* **Task to carry out**
Look through the material beneath and copy each line with the word "computer".

* **Data for analysis**
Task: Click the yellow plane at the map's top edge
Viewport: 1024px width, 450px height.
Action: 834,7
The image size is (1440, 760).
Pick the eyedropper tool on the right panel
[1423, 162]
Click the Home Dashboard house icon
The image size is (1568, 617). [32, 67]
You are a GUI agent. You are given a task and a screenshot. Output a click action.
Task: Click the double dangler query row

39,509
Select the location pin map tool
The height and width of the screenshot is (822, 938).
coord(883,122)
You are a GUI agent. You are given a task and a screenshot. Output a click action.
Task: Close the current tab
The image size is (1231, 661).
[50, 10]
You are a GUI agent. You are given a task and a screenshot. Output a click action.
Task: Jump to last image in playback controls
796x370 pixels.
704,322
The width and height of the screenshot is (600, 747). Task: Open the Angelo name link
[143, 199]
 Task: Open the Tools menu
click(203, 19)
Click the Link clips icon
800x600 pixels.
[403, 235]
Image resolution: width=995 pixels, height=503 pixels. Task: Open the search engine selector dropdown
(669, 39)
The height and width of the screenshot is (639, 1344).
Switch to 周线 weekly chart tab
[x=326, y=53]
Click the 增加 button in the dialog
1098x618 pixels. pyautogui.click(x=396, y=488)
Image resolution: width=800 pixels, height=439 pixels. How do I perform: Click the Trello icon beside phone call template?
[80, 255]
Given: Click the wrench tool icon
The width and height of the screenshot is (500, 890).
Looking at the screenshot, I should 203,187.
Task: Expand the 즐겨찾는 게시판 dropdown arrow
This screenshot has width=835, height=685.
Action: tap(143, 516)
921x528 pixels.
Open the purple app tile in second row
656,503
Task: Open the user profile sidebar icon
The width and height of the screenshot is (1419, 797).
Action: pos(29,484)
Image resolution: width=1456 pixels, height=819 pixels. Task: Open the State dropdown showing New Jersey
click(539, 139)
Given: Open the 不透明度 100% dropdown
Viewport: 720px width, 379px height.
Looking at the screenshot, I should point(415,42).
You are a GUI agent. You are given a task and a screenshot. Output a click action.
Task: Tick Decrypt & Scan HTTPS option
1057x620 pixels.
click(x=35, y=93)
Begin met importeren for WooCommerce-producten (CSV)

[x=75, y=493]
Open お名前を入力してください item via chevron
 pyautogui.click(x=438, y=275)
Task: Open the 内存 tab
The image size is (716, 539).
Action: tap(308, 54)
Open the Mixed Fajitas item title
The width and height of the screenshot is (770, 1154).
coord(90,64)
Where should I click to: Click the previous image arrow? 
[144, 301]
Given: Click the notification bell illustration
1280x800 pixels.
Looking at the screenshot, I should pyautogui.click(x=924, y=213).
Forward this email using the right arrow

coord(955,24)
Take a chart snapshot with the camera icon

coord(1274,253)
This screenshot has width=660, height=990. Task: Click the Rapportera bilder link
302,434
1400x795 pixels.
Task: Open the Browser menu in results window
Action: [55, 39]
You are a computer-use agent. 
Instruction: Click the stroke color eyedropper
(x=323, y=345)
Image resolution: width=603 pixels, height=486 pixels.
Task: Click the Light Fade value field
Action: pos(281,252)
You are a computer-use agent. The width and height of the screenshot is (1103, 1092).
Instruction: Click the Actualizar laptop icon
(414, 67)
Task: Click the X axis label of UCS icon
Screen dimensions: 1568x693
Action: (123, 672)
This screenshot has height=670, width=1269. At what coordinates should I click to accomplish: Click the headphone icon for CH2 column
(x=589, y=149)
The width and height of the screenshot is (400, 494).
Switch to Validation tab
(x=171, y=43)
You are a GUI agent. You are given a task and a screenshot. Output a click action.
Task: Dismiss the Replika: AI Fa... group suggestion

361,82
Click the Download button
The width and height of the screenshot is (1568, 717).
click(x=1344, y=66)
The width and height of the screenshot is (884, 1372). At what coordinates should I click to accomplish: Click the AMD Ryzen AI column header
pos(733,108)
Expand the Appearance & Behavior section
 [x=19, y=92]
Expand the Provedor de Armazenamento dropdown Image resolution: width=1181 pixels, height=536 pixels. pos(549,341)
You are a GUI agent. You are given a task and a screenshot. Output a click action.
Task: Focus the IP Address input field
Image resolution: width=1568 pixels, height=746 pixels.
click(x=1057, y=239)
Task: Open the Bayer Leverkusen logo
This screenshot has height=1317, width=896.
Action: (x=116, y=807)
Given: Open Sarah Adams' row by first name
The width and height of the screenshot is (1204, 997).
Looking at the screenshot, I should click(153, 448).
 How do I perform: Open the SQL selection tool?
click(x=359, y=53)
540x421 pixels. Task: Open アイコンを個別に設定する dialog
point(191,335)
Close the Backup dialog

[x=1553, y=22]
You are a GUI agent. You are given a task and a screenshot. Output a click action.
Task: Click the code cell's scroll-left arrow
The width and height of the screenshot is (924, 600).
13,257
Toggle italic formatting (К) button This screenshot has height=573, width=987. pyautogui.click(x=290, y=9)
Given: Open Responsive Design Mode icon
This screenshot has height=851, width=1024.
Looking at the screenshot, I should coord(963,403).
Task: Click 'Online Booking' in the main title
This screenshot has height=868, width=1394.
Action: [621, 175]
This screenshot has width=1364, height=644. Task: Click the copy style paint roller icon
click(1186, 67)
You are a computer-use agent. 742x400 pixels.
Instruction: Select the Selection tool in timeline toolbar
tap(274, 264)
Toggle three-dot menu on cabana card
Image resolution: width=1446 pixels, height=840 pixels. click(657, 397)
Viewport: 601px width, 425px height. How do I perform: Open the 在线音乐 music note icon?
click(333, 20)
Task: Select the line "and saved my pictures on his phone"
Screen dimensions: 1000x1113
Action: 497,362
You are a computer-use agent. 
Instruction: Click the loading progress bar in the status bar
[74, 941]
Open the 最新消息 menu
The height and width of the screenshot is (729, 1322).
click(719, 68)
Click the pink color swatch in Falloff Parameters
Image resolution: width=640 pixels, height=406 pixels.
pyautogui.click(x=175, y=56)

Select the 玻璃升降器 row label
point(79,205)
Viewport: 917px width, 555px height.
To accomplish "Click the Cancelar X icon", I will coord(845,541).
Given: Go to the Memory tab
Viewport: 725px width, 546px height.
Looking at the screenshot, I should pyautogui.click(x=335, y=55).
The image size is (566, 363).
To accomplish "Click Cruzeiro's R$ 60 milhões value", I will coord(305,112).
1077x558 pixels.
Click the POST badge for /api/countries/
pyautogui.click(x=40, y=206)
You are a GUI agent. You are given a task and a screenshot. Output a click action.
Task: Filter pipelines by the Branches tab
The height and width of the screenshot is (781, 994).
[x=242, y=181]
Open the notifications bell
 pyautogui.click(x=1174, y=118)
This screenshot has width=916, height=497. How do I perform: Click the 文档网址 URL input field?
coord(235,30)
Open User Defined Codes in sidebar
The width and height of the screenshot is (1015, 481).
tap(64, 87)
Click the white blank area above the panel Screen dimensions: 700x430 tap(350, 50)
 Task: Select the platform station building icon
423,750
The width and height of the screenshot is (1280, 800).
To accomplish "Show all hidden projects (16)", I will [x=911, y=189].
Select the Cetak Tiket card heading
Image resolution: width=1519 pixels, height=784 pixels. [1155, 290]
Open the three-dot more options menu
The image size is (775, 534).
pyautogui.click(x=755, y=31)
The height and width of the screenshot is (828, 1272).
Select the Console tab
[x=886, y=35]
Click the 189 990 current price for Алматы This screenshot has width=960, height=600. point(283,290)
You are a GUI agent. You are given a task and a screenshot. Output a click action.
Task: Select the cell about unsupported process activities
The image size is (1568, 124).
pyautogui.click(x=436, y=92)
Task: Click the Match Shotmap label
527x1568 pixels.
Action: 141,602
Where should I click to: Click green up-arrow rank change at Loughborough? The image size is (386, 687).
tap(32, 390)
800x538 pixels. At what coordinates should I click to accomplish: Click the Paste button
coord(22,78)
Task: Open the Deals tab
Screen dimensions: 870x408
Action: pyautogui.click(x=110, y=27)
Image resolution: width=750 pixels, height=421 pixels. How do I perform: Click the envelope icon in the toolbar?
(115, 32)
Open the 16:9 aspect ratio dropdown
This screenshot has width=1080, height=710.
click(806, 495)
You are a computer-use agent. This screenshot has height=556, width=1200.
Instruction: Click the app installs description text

* **Solution to the problem**
You are a computer-use agent. 
You are a computer-use agent. The width and height of the screenshot is (1103, 1092).
You are a computer-use agent. 742x400 pixels.
You are a computer-use agent. 
You are a computer-use agent. This screenshot has height=556, width=1200.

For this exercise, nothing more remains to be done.